> [Your goal]: Reproduce exactly the first line of the material below and every line after it, ending with the line that contains "Compagnie (504, 37)". No pictures should be copied.

> [Provided records]:
'''
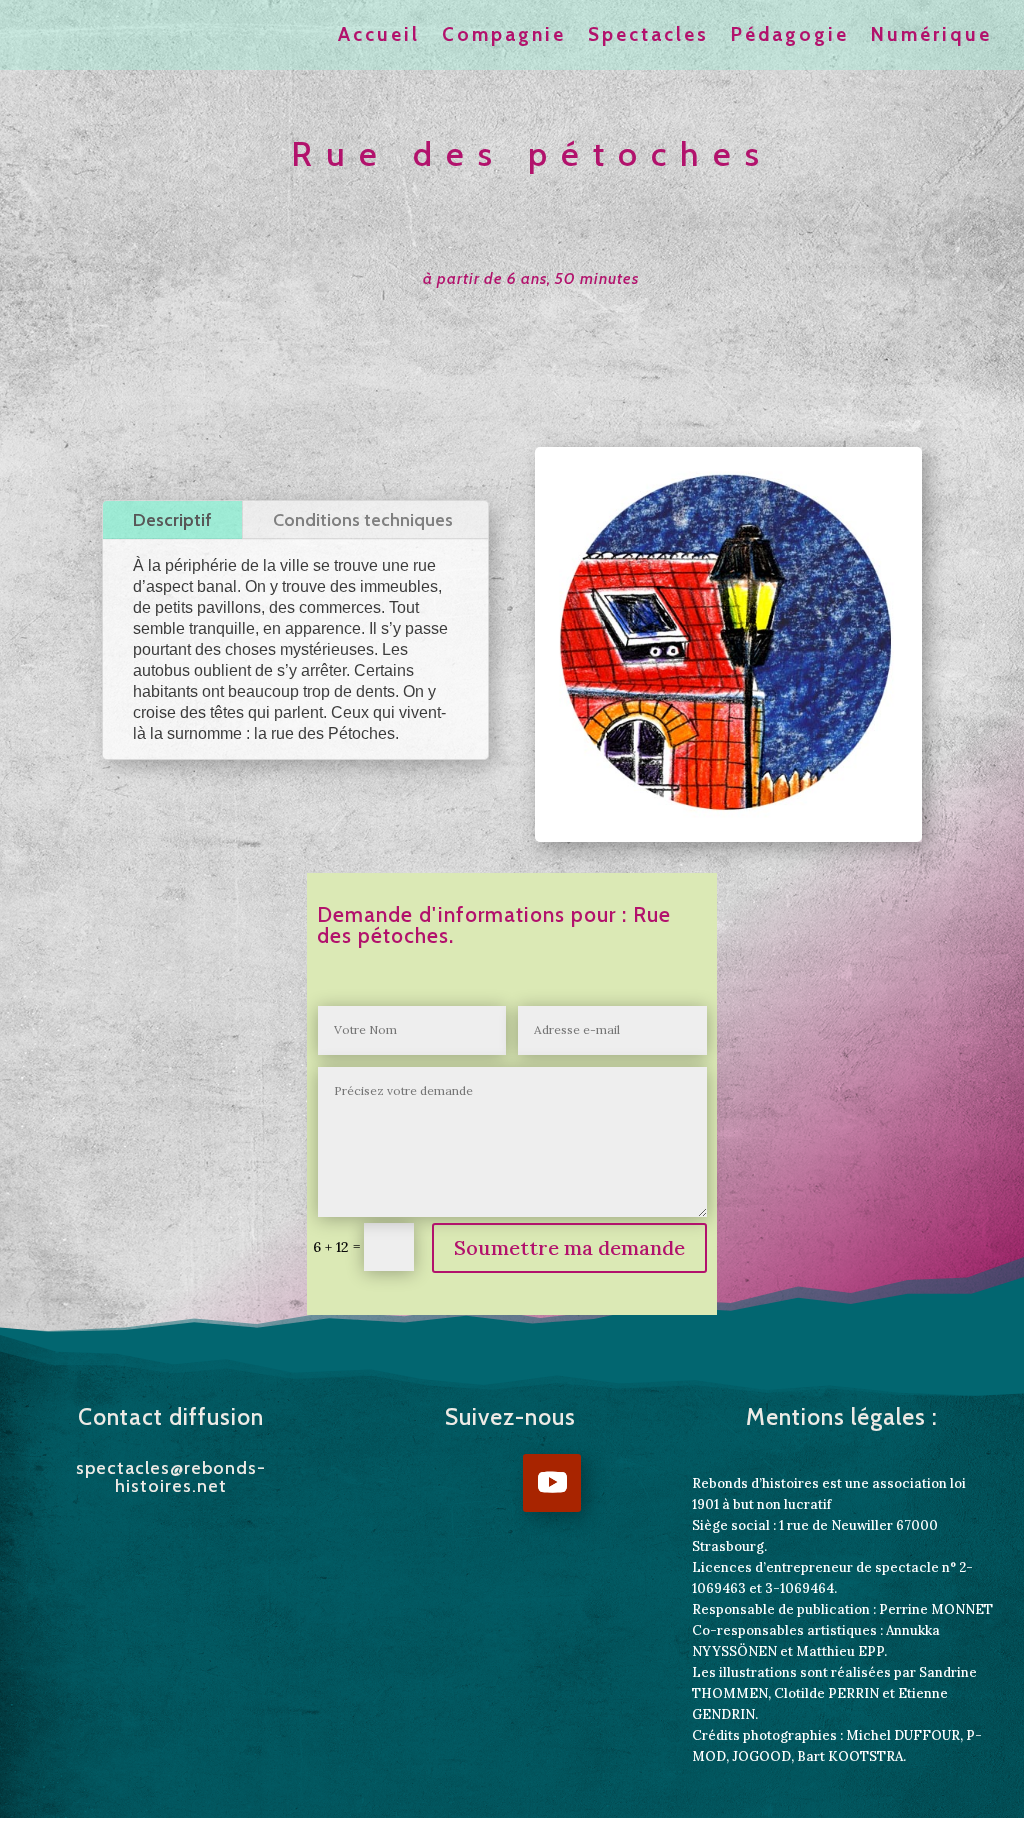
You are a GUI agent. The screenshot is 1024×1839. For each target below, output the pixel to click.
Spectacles (648, 37)
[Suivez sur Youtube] (552, 1483)
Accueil (379, 37)
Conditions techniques (363, 520)
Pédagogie (790, 37)
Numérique (931, 37)
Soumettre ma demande (569, 1247)
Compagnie (504, 37)
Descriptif (172, 520)
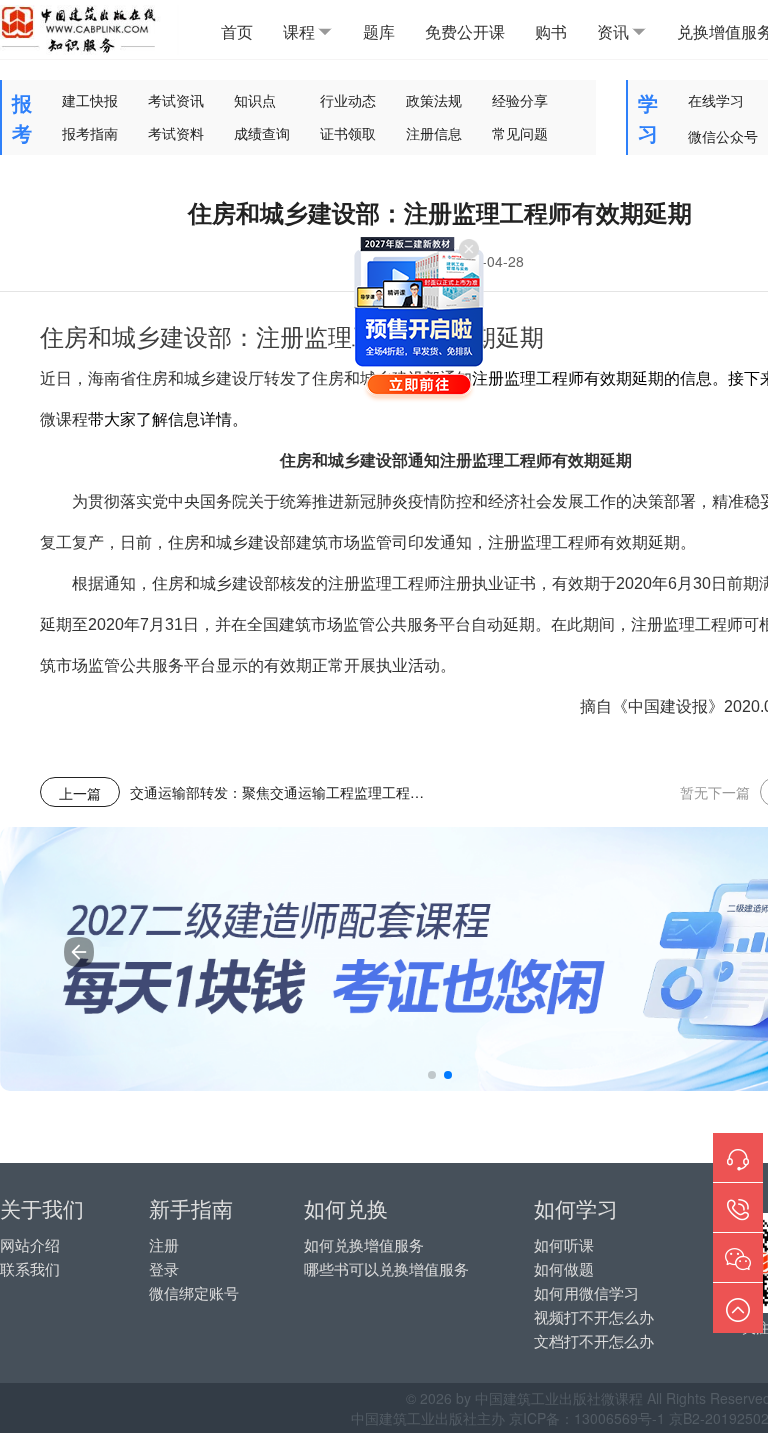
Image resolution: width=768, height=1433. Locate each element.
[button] (432, 1075)
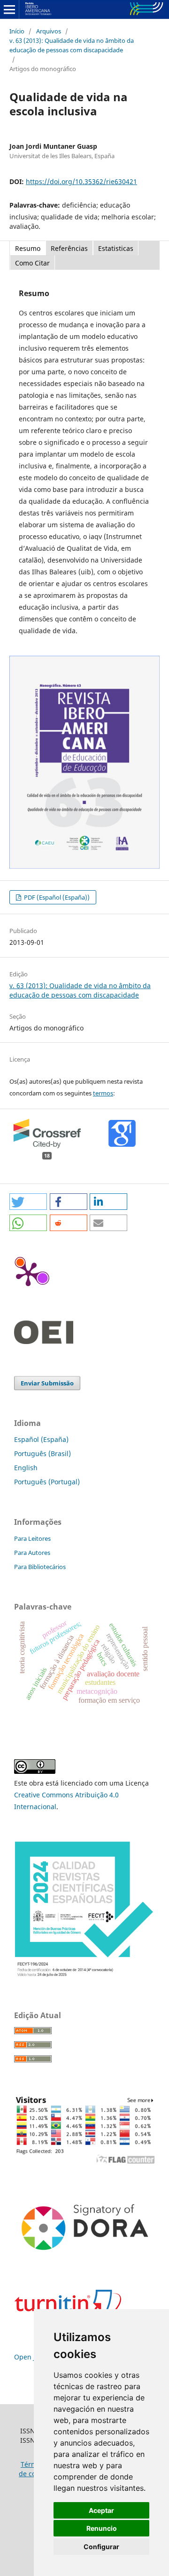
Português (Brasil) (42, 1453)
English (26, 1467)
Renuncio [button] (101, 2528)
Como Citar (32, 262)
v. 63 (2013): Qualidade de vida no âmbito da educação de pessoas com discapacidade (71, 45)
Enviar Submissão (47, 1383)
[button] (28, 1201)
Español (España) (41, 1439)
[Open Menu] (9, 9)
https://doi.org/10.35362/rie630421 (81, 181)
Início (16, 31)
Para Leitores (32, 1538)
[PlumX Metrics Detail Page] (28, 1273)
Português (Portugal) (47, 1481)
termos (103, 1093)
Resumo (27, 248)
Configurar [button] (101, 2547)
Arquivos (48, 31)
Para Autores (32, 1552)
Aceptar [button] (101, 2510)
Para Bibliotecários (40, 1566)
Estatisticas (115, 248)
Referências (69, 248)
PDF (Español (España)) (56, 897)
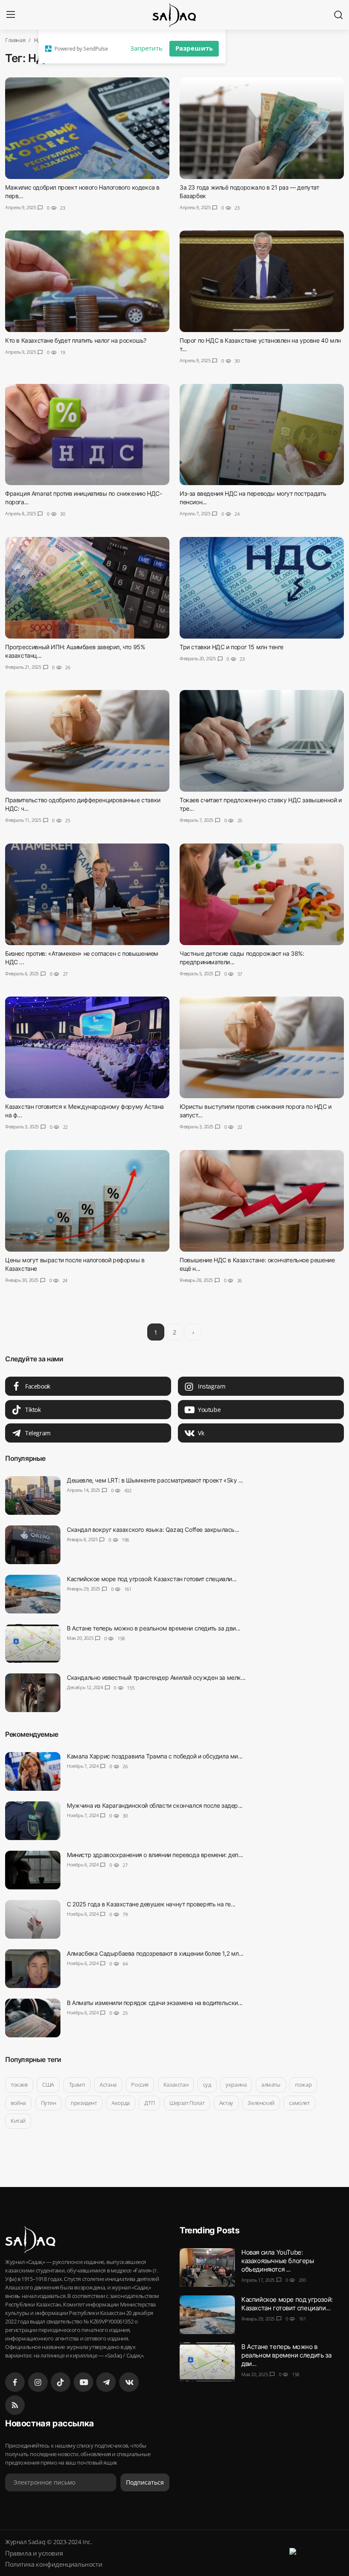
'''
> [Answer box]:
You are a GUI agent. The screenshot is 1024×1839. For each target below, output the pixel to click.
Spectacles (648, 37)
[Suivez sur Youtube] (552, 1483)
Accueil (379, 37)
Conditions techniques (363, 520)
Pédagogie (790, 37)
Numérique (931, 37)
Soumettre ma demande (569, 1247)
Compagnie (504, 37)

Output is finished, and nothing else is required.